Building Together, Learning Fast
This new model is playing out on the ground. Commanders, engineers, and acquisition leaders are co-developing solutions in six-week sprint cycles, refining software and hardware in real time.
As MG Pat Ellis from the 4th Infantry Division put it: “We’ll take it. We don’t need it perfect. We’ll take it and help make it better.”
That mindset – test, learn, adapt – is what’s driving change across the Army.
Soldier-Centric, Enterprise-Enabled
Yes, soldiers are playing a bigger role than ever in shaping technology – sitting next to coders, giving direct feedback, and helping refine systems they’ll actually use. But the real innovation comes from how the entire Army enterprise is working in sync; the requirements and acquisition communities along with industry partners all pulling in the same direction.

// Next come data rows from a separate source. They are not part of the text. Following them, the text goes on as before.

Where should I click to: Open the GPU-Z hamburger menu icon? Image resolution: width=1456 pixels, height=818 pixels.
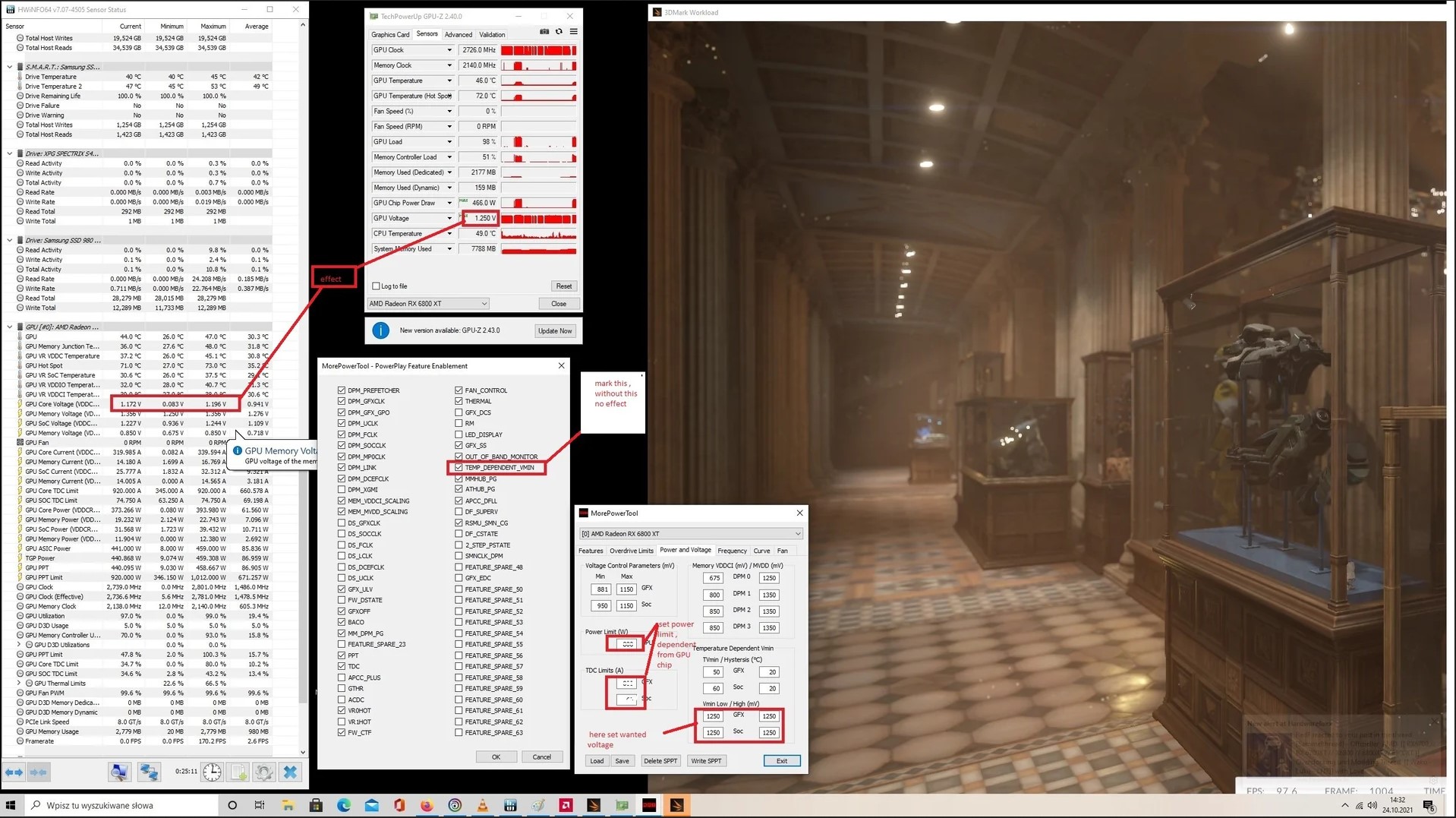click(x=573, y=32)
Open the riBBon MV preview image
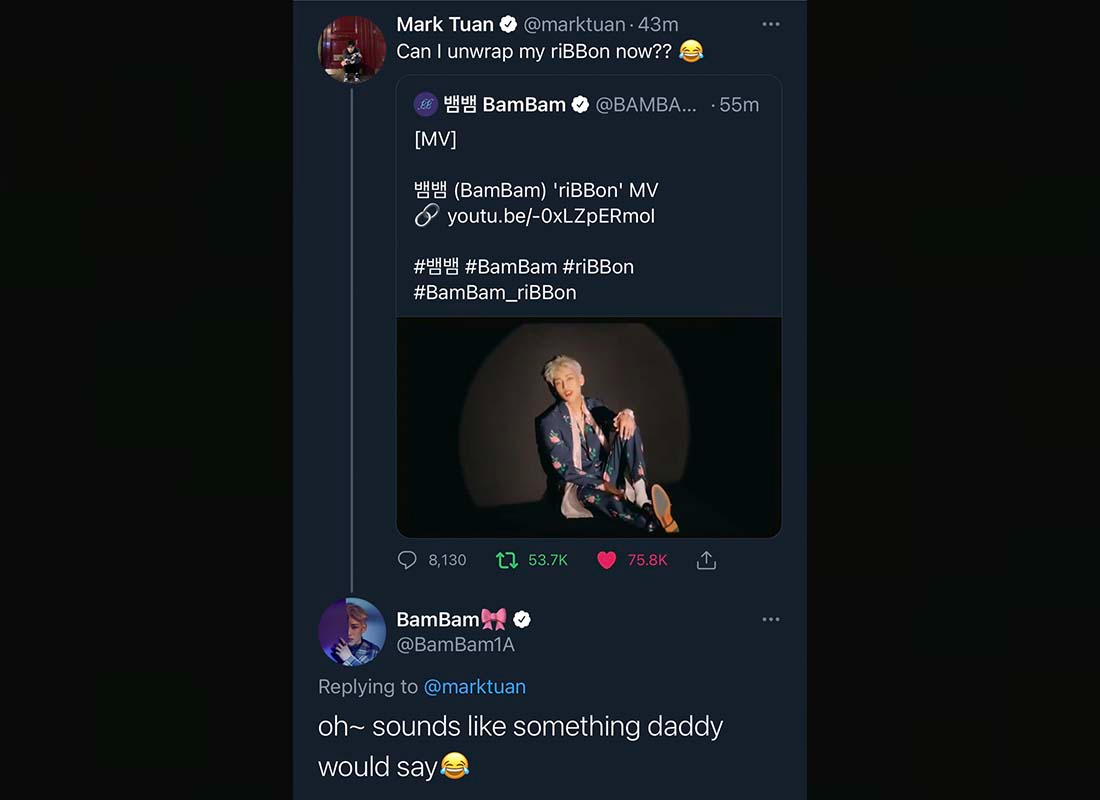Screen dimensions: 1100x800 click(589, 427)
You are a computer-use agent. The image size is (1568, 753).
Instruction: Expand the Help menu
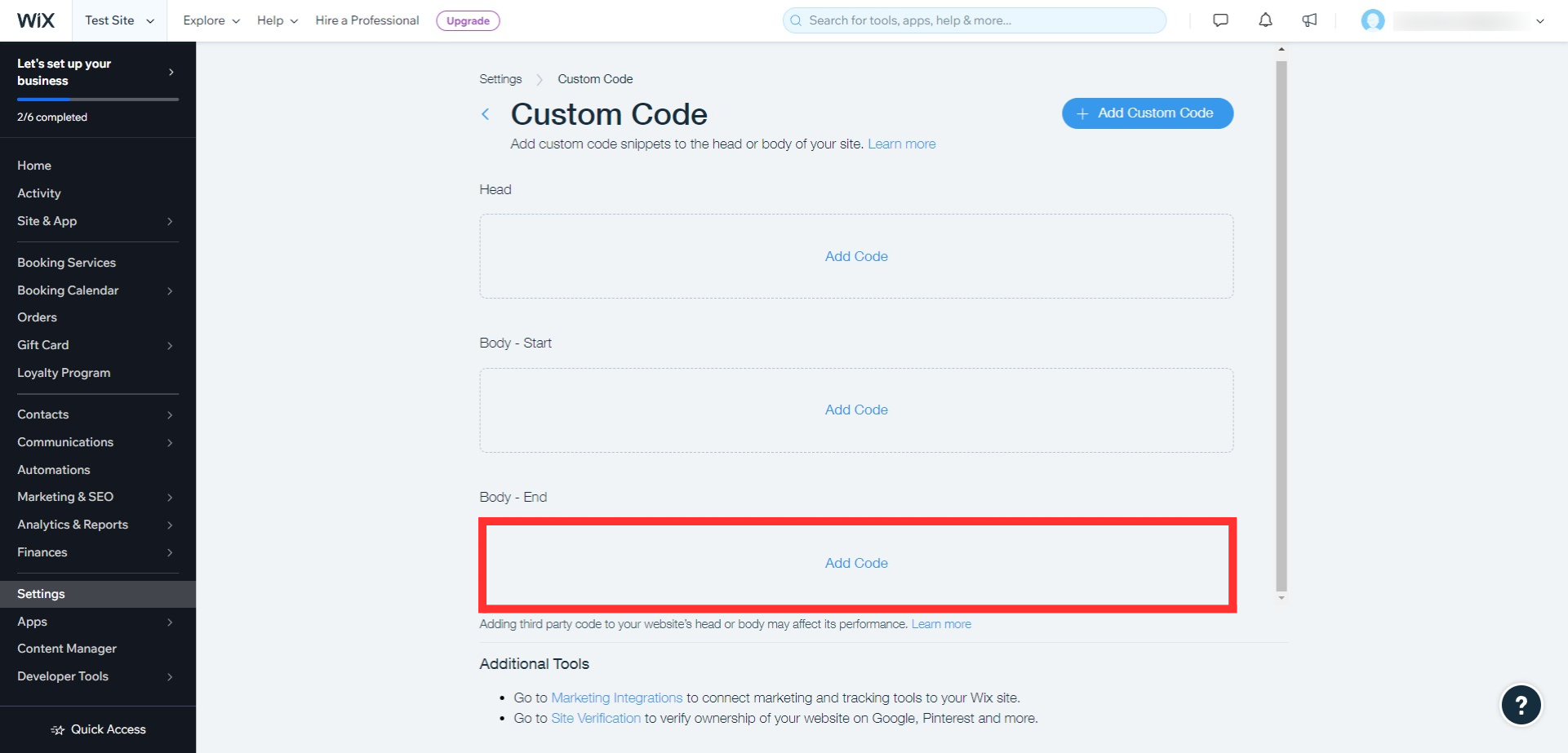point(278,20)
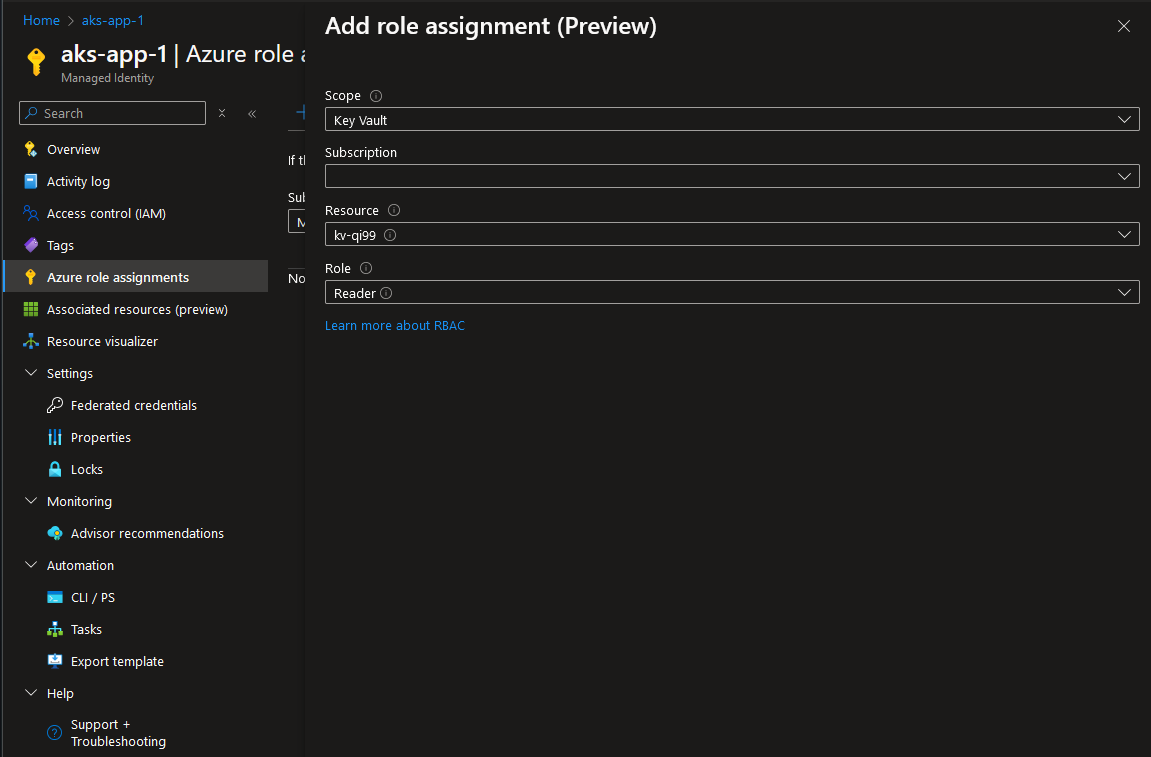Open the Export template page
This screenshot has height=757, width=1151.
(115, 661)
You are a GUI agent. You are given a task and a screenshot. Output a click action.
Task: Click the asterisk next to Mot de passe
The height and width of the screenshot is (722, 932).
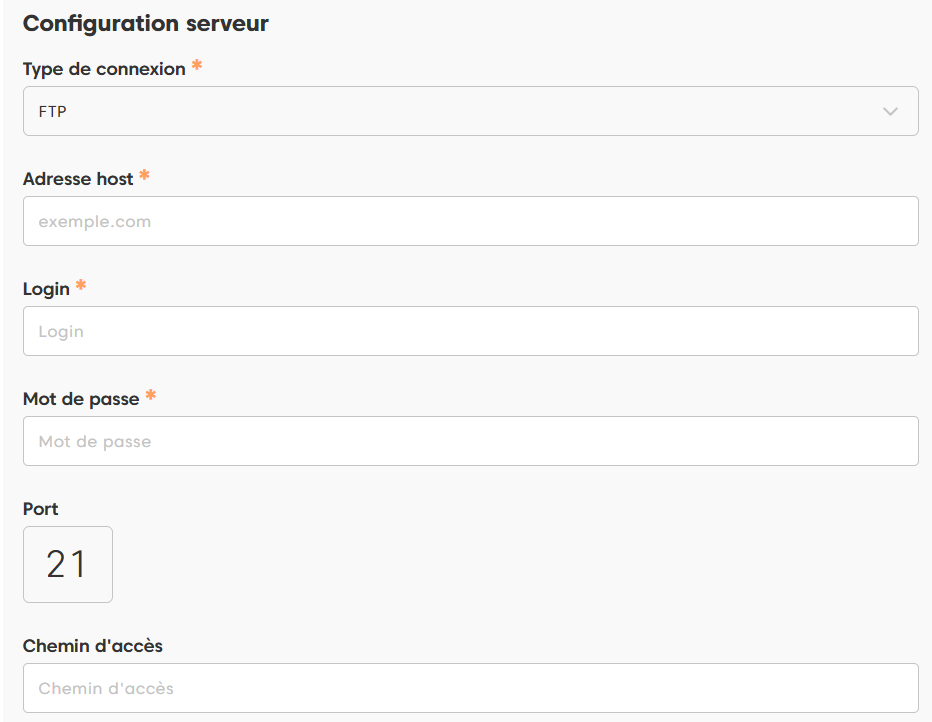[x=151, y=396]
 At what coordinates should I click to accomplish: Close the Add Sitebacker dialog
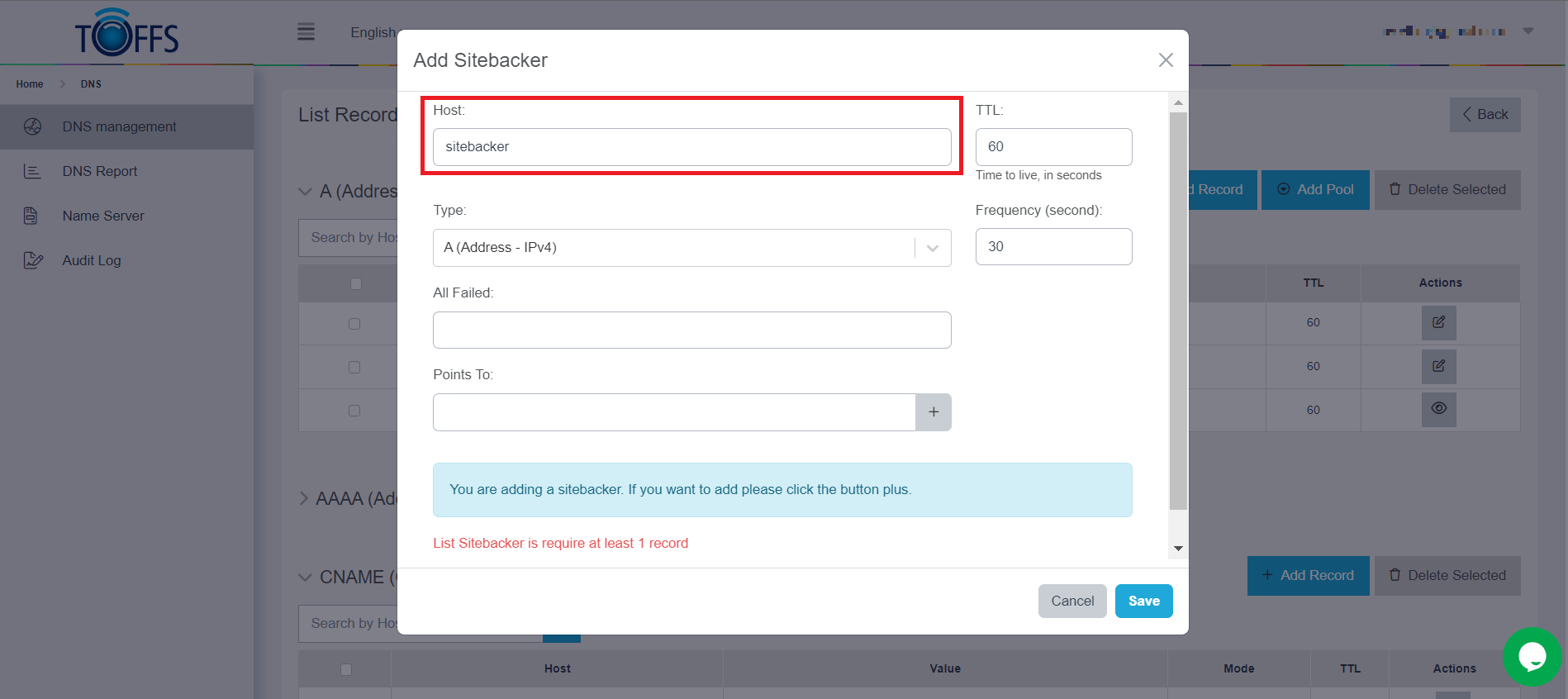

By tightening the feedback loop between operational need, technical feasibility, and acquisition authority, the Army is finally aligning speed with purpose.
What It Means for Industry
For companies like Vislink, this is a powerful evolution. The Army doesn’t just want products; it wants partners who can iterate quickly, integrate seamlessly, and validate capability against real-world conditions. The Commercial Solutions Opening (CSO) process makes that possible – keeping the door open for continuous innovation, competition, and collaboration. As HON Brent Ingraham, the ASA(ALT), put it “This isn’t one winner, books closed — it’s an open door.”
Lean Design Across the Force
We’re seeing this mindset everywhere:
• The M1E3 Abrams, built around modular, commercial subsystems
• The Sky Foundry initiative, scaling drone production across three depots — an agile manufacturing model at defense scale
• The Infantry Squad Vehicle, fielded rapidly using commercial automotive designs
Each reflects a single truth: field fast, learn fast, and scale smart
Looking Ahead
The future battlefield will reward those who learn and adapt fastest — and the Army’s new model is built for exactly that. At Vislink, we’re proud to support this transformation, helping connect warfighters, innovators, and acquisition leaders in a shared mission to deliver technology at the speed of relevance.